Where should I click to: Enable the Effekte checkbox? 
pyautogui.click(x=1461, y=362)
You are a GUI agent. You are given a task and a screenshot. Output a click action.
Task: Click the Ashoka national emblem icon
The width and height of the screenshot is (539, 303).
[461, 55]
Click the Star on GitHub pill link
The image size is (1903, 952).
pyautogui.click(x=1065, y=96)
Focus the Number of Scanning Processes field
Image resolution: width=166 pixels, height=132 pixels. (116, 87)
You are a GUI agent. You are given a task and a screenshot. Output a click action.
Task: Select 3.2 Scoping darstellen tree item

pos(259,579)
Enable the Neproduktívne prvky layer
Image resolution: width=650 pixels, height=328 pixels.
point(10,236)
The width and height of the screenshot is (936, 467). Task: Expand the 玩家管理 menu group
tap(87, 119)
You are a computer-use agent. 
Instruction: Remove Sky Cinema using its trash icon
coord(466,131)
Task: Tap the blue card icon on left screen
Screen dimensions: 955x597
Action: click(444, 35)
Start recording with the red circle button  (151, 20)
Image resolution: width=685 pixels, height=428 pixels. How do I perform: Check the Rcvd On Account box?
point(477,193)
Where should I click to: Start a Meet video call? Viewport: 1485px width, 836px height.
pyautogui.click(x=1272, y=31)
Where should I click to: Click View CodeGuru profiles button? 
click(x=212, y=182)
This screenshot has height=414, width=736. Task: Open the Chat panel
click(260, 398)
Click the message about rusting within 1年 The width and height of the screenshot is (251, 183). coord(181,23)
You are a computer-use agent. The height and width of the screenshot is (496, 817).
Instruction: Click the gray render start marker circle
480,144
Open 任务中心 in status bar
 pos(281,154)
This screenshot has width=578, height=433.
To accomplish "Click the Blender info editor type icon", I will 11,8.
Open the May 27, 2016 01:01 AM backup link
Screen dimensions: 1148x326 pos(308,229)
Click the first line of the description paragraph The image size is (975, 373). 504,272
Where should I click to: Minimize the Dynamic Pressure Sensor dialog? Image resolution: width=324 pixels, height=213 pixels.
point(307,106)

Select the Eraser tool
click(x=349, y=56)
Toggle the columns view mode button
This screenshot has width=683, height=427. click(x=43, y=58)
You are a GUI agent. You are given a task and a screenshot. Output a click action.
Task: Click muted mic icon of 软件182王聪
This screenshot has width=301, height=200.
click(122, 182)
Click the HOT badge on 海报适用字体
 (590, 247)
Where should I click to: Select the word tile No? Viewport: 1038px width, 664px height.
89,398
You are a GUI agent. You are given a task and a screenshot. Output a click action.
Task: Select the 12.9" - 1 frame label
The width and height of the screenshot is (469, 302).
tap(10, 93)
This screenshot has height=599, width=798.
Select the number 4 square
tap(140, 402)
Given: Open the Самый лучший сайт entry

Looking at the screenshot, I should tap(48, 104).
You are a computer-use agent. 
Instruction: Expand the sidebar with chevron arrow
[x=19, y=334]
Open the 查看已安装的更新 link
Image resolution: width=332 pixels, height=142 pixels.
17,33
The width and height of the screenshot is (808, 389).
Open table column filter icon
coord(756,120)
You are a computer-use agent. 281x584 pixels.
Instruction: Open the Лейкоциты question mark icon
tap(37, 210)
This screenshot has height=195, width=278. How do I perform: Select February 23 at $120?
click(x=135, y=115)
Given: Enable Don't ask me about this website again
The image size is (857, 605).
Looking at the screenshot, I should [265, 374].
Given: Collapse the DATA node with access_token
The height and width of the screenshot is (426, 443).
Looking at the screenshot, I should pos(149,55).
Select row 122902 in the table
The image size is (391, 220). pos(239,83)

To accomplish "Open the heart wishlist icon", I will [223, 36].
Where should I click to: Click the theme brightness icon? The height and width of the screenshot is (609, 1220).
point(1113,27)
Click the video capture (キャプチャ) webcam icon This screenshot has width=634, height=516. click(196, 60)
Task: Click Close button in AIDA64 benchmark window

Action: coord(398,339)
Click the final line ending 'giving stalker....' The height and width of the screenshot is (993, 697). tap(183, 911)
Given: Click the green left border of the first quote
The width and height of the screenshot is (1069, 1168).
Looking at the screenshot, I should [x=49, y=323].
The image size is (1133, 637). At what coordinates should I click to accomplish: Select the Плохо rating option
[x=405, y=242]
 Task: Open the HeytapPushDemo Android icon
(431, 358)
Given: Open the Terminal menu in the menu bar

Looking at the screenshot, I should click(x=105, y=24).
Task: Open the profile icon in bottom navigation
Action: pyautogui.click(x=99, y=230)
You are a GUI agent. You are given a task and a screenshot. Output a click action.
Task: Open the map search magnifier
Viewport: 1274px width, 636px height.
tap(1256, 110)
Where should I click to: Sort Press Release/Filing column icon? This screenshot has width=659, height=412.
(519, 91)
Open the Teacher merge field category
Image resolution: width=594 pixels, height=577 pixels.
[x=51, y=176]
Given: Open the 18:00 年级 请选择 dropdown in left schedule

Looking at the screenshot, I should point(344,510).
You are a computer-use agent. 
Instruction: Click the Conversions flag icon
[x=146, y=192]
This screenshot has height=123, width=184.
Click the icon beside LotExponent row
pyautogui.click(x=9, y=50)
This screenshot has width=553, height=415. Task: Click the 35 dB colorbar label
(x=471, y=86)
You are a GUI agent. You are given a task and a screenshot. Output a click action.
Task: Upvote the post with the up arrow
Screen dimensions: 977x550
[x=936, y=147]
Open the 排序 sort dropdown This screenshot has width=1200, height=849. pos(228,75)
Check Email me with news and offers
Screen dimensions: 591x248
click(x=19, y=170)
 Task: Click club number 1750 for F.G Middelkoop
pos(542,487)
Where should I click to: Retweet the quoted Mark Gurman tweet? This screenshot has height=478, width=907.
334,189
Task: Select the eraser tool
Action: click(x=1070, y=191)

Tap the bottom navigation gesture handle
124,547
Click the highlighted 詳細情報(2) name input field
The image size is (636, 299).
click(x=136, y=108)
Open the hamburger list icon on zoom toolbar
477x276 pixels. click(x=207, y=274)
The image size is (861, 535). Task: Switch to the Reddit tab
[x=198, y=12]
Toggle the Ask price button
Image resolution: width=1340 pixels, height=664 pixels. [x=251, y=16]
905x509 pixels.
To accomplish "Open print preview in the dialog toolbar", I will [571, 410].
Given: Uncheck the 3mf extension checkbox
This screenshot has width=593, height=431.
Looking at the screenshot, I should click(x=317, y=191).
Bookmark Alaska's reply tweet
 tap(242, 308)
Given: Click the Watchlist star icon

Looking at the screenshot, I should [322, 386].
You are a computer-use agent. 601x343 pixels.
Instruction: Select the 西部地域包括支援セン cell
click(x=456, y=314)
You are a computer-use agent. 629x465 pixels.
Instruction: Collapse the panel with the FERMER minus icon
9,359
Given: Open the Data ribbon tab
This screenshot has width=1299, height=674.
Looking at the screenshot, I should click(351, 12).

- JOB -
Please rewrite the stretch of material from the line containing "Where should I click to: Sort" through the line containing "pos(542,487)", changing "colorbar" to "color bar" and leaving everything else the same.

- TASK RESPONSE -
Where should I click to: Sort Press Release/Filing column icon? This screenshot has width=659, height=412.
(519, 91)
Open the Teacher merge field category
Image resolution: width=594 pixels, height=577 pixels.
[x=51, y=176]
Given: Open the 18:00 年级 请选择 dropdown in left schedule

Looking at the screenshot, I should point(344,510).
You are a computer-use agent. 
Instruction: Click the Conversions flag icon
[x=146, y=192]
This screenshot has height=123, width=184.
Click the icon beside LotExponent row
pyautogui.click(x=9, y=50)
This screenshot has width=553, height=415. Task: Click the 35 dB color bar label
(x=471, y=86)
You are a GUI agent. You are given a task and a screenshot. Output a click action.
Task: Upvote the post with the up arrow
Screen dimensions: 977x550
[x=936, y=147]
Open the 排序 sort dropdown This screenshot has width=1200, height=849. pos(228,75)
Check Email me with news and offers
Screen dimensions: 591x248
click(x=19, y=170)
 Task: Click club number 1750 for F.G Middelkoop
pos(542,487)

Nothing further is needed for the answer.